— А почему, когда я заглянул, одна была совсем голая?
— Так жарко ж. Вспотела. И разделась.
— А зачем она в таком виде скакала на столе?
— Мух на потолке сбивала. Мухи жужжат, мешают товарищам спать.
— У нас спец по мухам товарищ Дзержинский. Надо было его пригласить.
— Голый мужик! На столе! Ночью! Это ж какое-то извращение. Увольте!
И тут Владимир Ильич нанес свой главный удар.
— А вы знаете, что они пришли прямо из борделей?
Обувных дел мастер на прямой вопрос ответил не сразу. Он снял очки, подышал на них и протер несвежим носовым платком.
— Да — наконец проговорил он. — Девушки действительно раньше трудились в публичном доме.
— И как это прикажете понимать?
— Они приведены сюда не просто так.
— А для чего же?
— Для перевоспитания. Здесь, в кружке, в атмосфере марксизма должен произойти процесс перековки падших женщин, жриц любви в рабочих женщин, тружениц, матерей семейства.
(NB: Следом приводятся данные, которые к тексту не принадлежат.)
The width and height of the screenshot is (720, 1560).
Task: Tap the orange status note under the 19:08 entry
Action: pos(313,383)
— Но они же продолжают здесь свои занятия!
— Да. Это трудно сразу. Нужен переходный период.
— Хорошо. И что бы он был короче, пусть платят по двугривенному.
Свердлов пробурчал что-то невразумительное и выразительно глянул на Дзержинского. Тот сделал вид, что не замечает.
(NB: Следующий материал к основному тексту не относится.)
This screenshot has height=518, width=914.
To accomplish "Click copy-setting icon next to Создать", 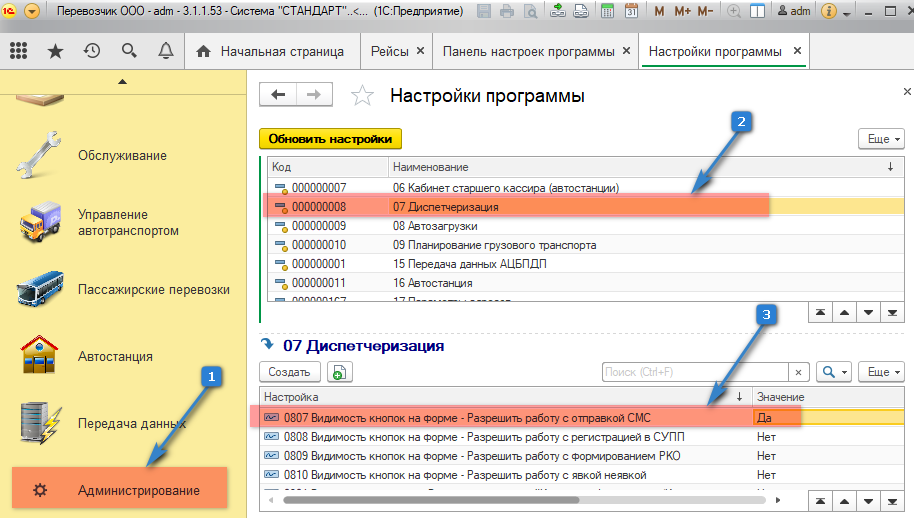I will (x=339, y=372).
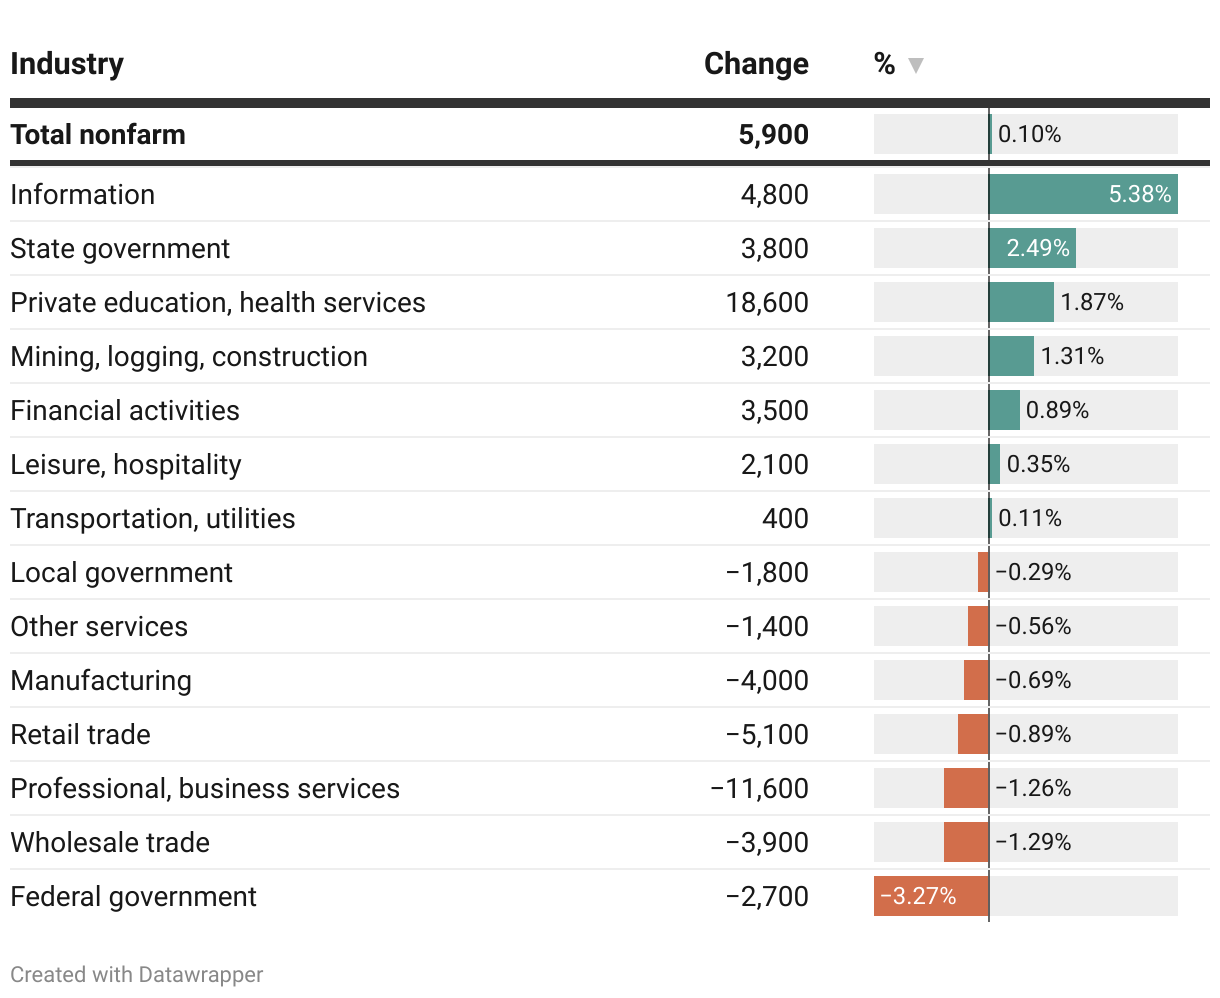Sort the table by the Industry column header
This screenshot has height=998, width=1220.
[x=67, y=64]
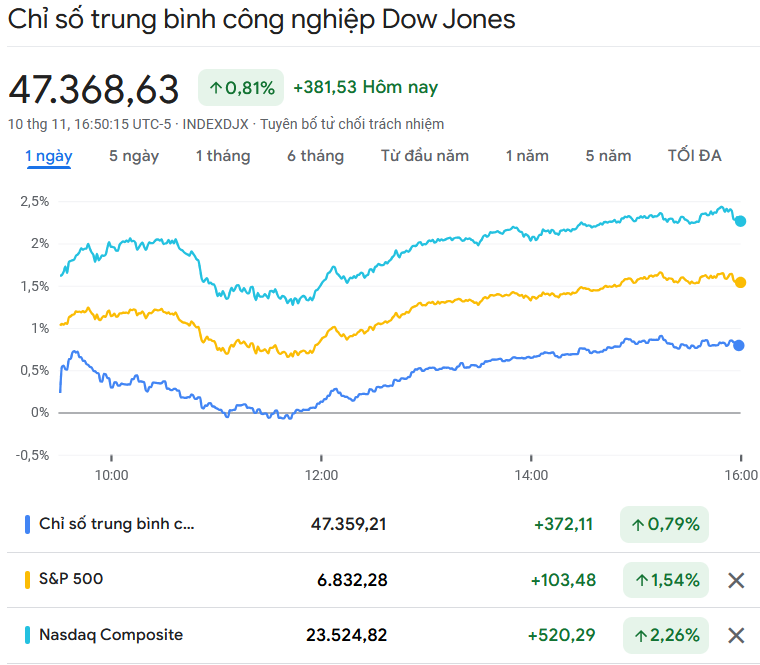This screenshot has height=665, width=760.
Task: Switch to the "5 ngày" range tab
Action: click(x=134, y=156)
И с упорством и настойчивостью продолжал свою разоблачительную деятельность.
— А вы знаете о вчерашнем вопиющем случае? — остановил он как-то Владимира Ильича.
— Что случилось?
— Этот мерзавец Бронштейн съел две порции гречневой каши и еще попросил добавки!
— Видно, оголодал.
— Еще он позволил себе критику в ваш адрес.
— Какую?
— Якобы вы экономите на порциях гречки. И берете взамен мясо. Для себя.
— Негодяй!
— Мне еще кажется, что он сомневается в теории нашего великого наставника.
— Меня?
— Маркса.
— Отщепенец! Уклонист!
— Я могу его застрелить. У меня есть браунинг.
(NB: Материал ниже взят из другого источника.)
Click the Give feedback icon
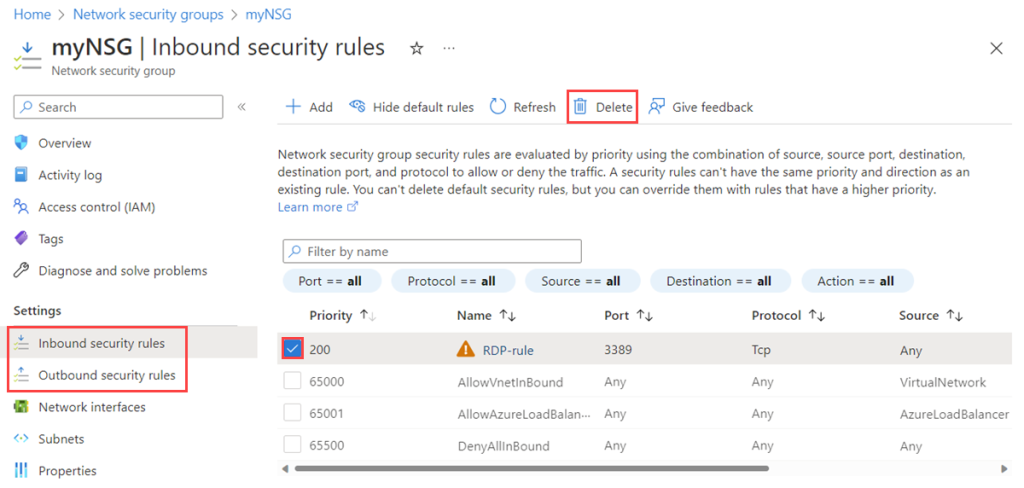 point(657,107)
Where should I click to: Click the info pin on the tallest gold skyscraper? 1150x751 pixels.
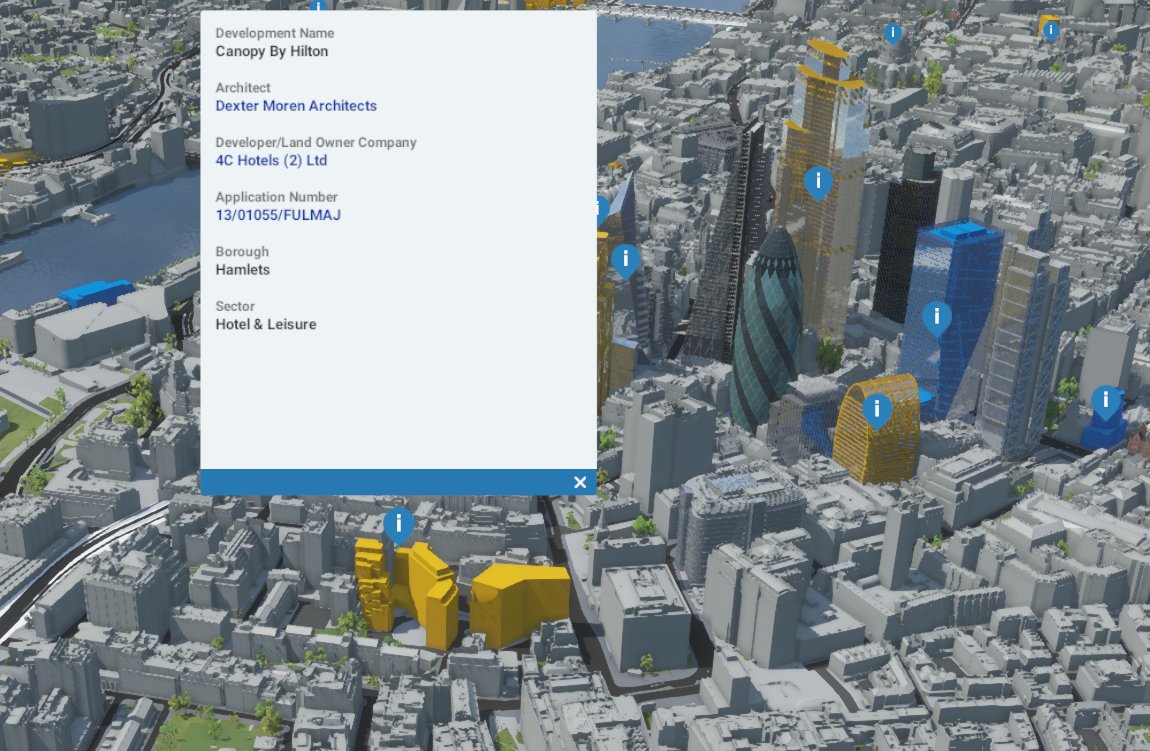pyautogui.click(x=818, y=182)
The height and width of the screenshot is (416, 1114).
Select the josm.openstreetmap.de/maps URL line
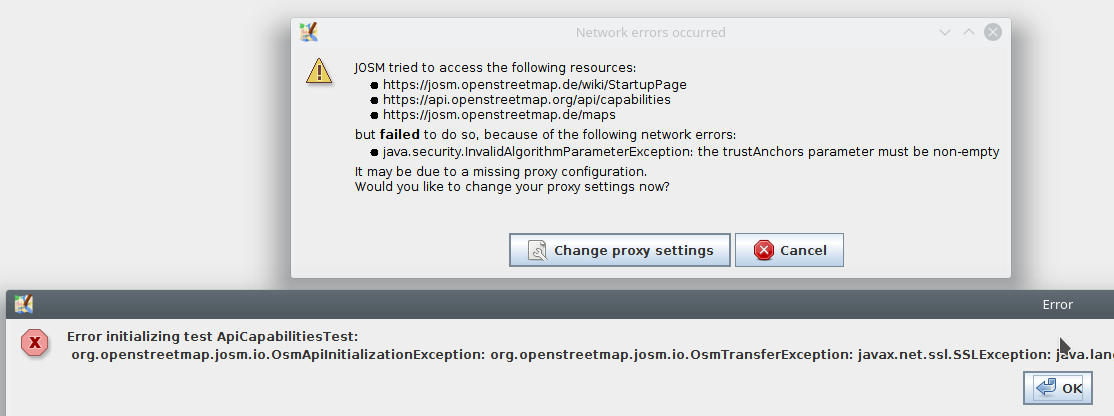pyautogui.click(x=499, y=115)
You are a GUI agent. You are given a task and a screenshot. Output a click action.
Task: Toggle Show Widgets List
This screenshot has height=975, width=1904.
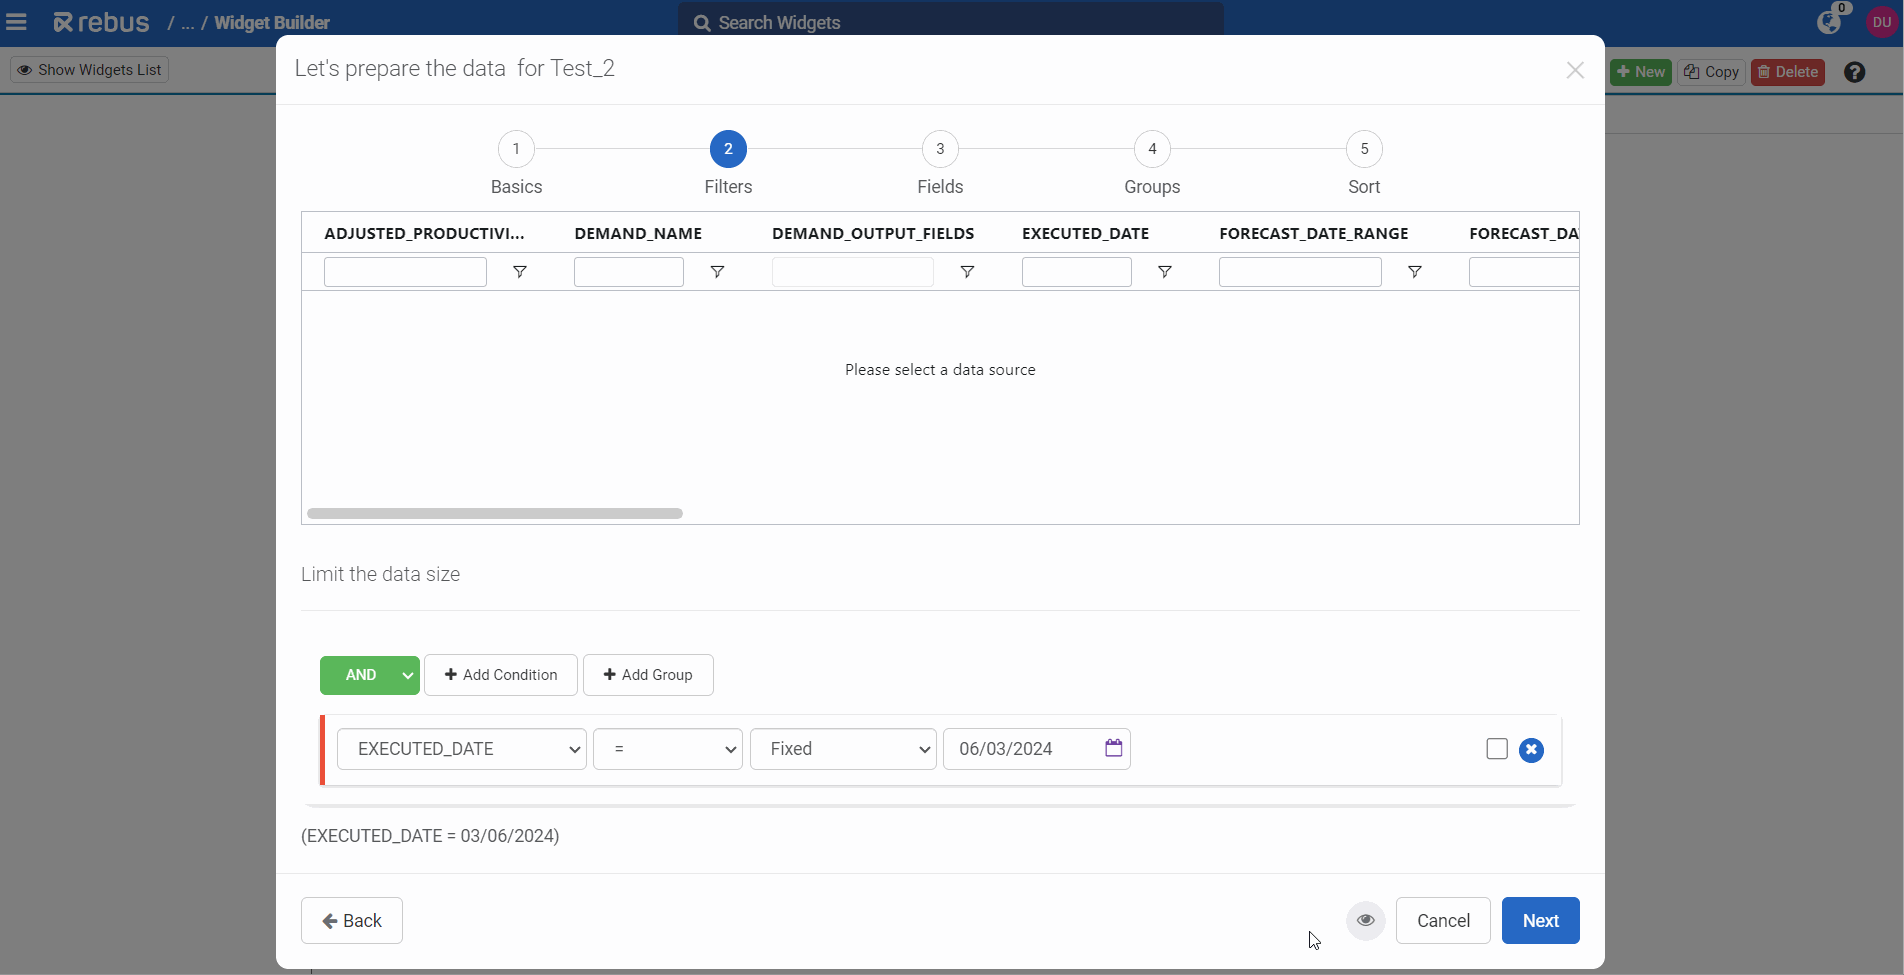(90, 70)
Кружковец вытащил из кармана пистолет.
— А вот это, батенька, не надо. Это уже уголовщина. А наше оружие — убеждение.
Дзержинский извлек из кармана перочинный нож.
— Это и есть ваше средство убеждения? — хитро прищурился вождь мирового пролетариата.
— А поглядите, какие у него зазубринки!
Кружковец раскрыл лезвие и сладострастно провел по нему ногтем.
— Затачиваете им карандаш?
— Вроде того.
— И напрасно. Инструментик-то свой спрячьте подальше. Вступаем в двадцатый век, а вы, батенька, с таким примитивом. Ступайте к товарищу Цюрупе от меня. Пусть он вам выделит двойную порцию. Вам, батенька, надо расслабится. Крайне необходимо.
Он быстро набросал на бумаге записку.
— Вот! Передайте ему!
Заразу надо вылечить немедленно. Больную ткань удалять сразу и всю. Крамолу подавлять в самом ее зародыше.
Владимир Ильич тут же отыскал отступника.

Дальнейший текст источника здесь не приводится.